F. Scott Fitzgerald and his wife, Zelda
When it comes to the height of style in 1920's America, F. Scott Fitzgerald was the
man. His writing, his relationships, his dress, and his lifestyle were all at the forefront of what the Jazz Age had to offer. Both observer and participant in the roaring days of the 1920's, Fitzgerald literally defined the times:
Named Francis Scott Key Fitzgerald after Francis Scott, the author of the Star-Spangled Banner (and a second cousin thrice removed), he was born in 1896 to a Catholic family in St. Paul, Minnesota. That boy from an upper Midwest town would eventually come to coin the term "Jazz Age" - a time that today is looked upon as flamboyant, carefree, high-flying and bursting with style and energy.
Fitzgerald served in the army, studied at Princeton (though he didn't earn a degree), and got his start writing for the Saturday Evening Post and Vanity Fair. Writing stories for these publications wasn't his first love (that was novels), but they paid for at least some
(he was deep in debt) of his lavish lifestyle.

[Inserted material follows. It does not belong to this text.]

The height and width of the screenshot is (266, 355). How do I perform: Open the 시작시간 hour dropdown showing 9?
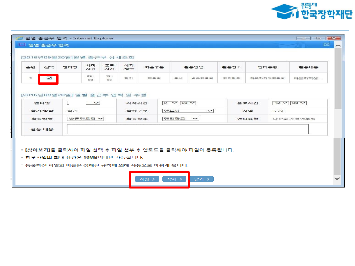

Living in homes from Long Island to the French Riviera, Fitzgerald and his wife, Zelda, led the way as Jazz Age trendsetters. They appeared much as the characters depicted in Fitzgerald's novels, from his first, This Side of Paradise
, to his most heralded, The Great Gatsby
. Indulgence and irreverance were the attitudes in his life and writing during what Fitzgerald called "a new generation grown up to find all Gods dead, all wars fought, all faiths in man shaken".
Fitzgerald ran with contemporaries who were the elite of the day. He was particularly dazzled by the wealthy American couple Gerald and Sara Murphy
, so much so that they inspired the characters Dick and Nicole Diver in Tender Is The Night
. They were the ultimate socialites and known for living and entertaining well.
The Party Goes On
After a lifelong battle with alcoholism and splitting from Zelda, who had long suffered from schizophrenia, Fitzgerald died in Hollywood in 1940 of a heart attack. It was only posthumously that his novel The Great Gatsby
was recognized as the defining literary work of its time.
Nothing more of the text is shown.